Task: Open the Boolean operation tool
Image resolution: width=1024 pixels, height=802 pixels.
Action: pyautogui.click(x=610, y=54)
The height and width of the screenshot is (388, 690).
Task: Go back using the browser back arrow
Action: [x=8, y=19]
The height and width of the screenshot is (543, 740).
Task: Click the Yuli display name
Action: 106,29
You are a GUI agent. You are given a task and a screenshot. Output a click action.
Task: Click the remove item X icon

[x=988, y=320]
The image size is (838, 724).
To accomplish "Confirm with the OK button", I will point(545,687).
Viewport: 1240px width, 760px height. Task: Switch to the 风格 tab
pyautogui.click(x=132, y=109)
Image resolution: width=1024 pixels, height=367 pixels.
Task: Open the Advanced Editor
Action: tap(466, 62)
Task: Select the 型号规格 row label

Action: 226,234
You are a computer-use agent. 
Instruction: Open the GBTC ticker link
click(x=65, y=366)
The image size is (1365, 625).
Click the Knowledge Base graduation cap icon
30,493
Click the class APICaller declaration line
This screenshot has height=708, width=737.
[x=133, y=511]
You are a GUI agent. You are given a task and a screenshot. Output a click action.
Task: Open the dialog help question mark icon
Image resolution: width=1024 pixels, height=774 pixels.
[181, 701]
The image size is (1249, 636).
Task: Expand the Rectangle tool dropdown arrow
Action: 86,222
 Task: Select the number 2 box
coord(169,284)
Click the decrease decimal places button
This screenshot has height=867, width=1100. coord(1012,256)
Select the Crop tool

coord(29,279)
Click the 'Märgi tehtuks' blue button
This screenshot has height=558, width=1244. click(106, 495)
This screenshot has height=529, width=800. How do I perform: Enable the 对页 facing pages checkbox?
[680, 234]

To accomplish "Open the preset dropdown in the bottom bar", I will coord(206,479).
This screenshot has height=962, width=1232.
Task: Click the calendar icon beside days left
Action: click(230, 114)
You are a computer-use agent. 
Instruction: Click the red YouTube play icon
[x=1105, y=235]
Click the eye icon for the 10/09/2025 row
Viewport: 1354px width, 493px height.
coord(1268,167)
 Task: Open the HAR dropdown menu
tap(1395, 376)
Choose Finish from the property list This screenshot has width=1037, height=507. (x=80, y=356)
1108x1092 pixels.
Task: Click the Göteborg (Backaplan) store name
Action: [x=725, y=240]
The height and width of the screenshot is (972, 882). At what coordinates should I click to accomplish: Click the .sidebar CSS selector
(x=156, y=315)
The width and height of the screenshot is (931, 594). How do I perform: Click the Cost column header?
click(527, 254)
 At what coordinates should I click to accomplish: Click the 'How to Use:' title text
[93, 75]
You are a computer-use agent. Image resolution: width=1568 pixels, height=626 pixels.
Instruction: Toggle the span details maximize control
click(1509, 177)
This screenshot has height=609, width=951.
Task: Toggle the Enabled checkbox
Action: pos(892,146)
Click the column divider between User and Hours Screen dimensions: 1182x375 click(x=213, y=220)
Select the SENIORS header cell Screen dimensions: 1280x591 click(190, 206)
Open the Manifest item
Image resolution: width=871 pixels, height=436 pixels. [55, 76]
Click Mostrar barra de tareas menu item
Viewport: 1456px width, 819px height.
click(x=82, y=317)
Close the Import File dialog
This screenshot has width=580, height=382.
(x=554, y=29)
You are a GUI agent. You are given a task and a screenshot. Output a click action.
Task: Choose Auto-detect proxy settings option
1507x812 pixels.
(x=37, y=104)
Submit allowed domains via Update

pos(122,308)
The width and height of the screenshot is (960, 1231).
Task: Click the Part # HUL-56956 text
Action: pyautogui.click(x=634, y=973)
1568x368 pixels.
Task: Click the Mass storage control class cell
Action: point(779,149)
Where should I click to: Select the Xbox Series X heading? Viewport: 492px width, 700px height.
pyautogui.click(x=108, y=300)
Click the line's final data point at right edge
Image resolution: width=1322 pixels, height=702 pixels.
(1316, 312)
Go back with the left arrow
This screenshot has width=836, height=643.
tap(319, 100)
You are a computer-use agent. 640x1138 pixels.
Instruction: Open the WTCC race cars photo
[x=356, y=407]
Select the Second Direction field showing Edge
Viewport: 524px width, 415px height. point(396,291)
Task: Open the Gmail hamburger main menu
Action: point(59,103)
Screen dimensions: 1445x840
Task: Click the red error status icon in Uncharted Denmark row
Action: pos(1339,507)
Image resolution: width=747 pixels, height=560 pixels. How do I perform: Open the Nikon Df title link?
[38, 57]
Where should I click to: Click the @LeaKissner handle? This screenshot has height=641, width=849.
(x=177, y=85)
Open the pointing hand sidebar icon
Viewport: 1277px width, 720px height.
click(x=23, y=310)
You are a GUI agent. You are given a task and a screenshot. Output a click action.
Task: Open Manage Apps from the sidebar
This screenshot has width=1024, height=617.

◇ ◇ ◇ ◇

▸ WHAT TO WORK ON
Can you rewrite all of the data above, putting "interface agent" wherever "GUI agent" appears and leaving everything else unchanged?

▸ TASK OUTPUT
Task: Open the Boolean operation tool
Image resolution: width=1024 pixels, height=802 pixels.
Action: pyautogui.click(x=610, y=54)
The height and width of the screenshot is (388, 690).
Task: Go back using the browser back arrow
Action: [x=8, y=19]
The height and width of the screenshot is (543, 740).
Task: Click the Yuli display name
Action: 106,29
You are a interface agent. You are given a task and a screenshot. Output a click action.
Task: Click the remove item X icon

[x=988, y=320]
The image size is (838, 724).
To accomplish "Confirm with the OK button", I will point(545,687).
Viewport: 1240px width, 760px height. Task: Switch to the 风格 tab
pyautogui.click(x=132, y=109)
Image resolution: width=1024 pixels, height=367 pixels.
Task: Open the Advanced Editor
Action: tap(466, 62)
Task: Select the 型号规格 row label

Action: 226,234
You are a computer-use agent. 
Instruction: Open the GBTC ticker link
click(x=65, y=366)
The image size is (1365, 625).
Click the Knowledge Base graduation cap icon
30,493
Click the class APICaller declaration line
This screenshot has height=708, width=737.
[x=133, y=511]
You are a interface agent. You are given a task and a screenshot. Output a click action.
Task: Open the dialog help question mark icon
Image resolution: width=1024 pixels, height=774 pixels.
[181, 701]
The image size is (1249, 636).
Task: Expand the Rectangle tool dropdown arrow
Action: 86,222
 Task: Select the number 2 box
coord(169,284)
Click the decrease decimal places button
This screenshot has height=867, width=1100. coord(1012,256)
Select the Crop tool

coord(29,279)
Click the 'Märgi tehtuks' blue button
This screenshot has height=558, width=1244. click(106, 495)
This screenshot has height=529, width=800. How do I perform: Enable the 对页 facing pages checkbox?
[680, 234]

To accomplish "Open the preset dropdown in the bottom bar", I will coord(206,479).
This screenshot has height=962, width=1232.
Task: Click the calendar icon beside days left
Action: click(230, 114)
You are a computer-use agent. 
Instruction: Click the red YouTube play icon
[x=1105, y=235]
Click the eye icon for the 10/09/2025 row
Viewport: 1354px width, 493px height.
coord(1268,167)
 Task: Open the HAR dropdown menu
tap(1395, 376)
Choose Finish from the property list This screenshot has width=1037, height=507. (x=80, y=356)
1108x1092 pixels.
Task: Click the Göteborg (Backaplan) store name
Action: [x=725, y=240]
The height and width of the screenshot is (972, 882). At what coordinates should I click to accomplish: Click the .sidebar CSS selector
(x=156, y=315)
The width and height of the screenshot is (931, 594). How do I perform: Click the Cost column header?
click(527, 254)
 At what coordinates should I click to accomplish: Click the 'How to Use:' title text
[93, 75]
You are a computer-use agent. Image resolution: width=1568 pixels, height=626 pixels.
Instruction: Toggle the span details maximize control
click(1509, 177)
This screenshot has height=609, width=951.
Task: Toggle the Enabled checkbox
Action: pos(892,146)
Click the column divider between User and Hours Screen dimensions: 1182x375 click(x=213, y=220)
Select the SENIORS header cell Screen dimensions: 1280x591 click(190, 206)
Open the Manifest item
Image resolution: width=871 pixels, height=436 pixels. [55, 76]
Click Mostrar barra de tareas menu item
Viewport: 1456px width, 819px height.
click(x=82, y=317)
Close the Import File dialog
This screenshot has width=580, height=382.
(x=554, y=29)
You are a interface agent. You are given a task and a screenshot. Output a click action.
Task: Choose Auto-detect proxy settings option
1507x812 pixels.
(x=37, y=104)
Submit allowed domains via Update

pos(122,308)
The width and height of the screenshot is (960, 1231).
Task: Click the Part # HUL-56956 text
Action: pyautogui.click(x=634, y=973)
1568x368 pixels.
Task: Click the Mass storage control class cell
Action: point(779,149)
Where should I click to: Select the Xbox Series X heading? Viewport: 492px width, 700px height.
pyautogui.click(x=108, y=300)
Click the line's final data point at right edge
Image resolution: width=1322 pixels, height=702 pixels.
(1316, 312)
Go back with the left arrow
This screenshot has width=836, height=643.
tap(319, 100)
You are a computer-use agent. 640x1138 pixels.
Instruction: Open the WTCC race cars photo
[x=356, y=407]
Select the Second Direction field showing Edge
Viewport: 524px width, 415px height. point(396,291)
Task: Open the Gmail hamburger main menu
Action: point(59,103)
Screen dimensions: 1445x840
Task: Click the red error status icon in Uncharted Denmark row
Action: pos(1339,507)
Image resolution: width=747 pixels, height=560 pixels. How do I perform: Open the Nikon Df title link?
[38, 57]
Where should I click to: Click the @LeaKissner handle? This screenshot has height=641, width=849.
(x=177, y=85)
Open the pointing hand sidebar icon
Viewport: 1277px width, 720px height.
click(x=23, y=310)
You are a interface agent. You are given a task and a screenshot. Output a click action.
Task: Open Manage Apps from the sidebar
This screenshot has width=1024, height=617.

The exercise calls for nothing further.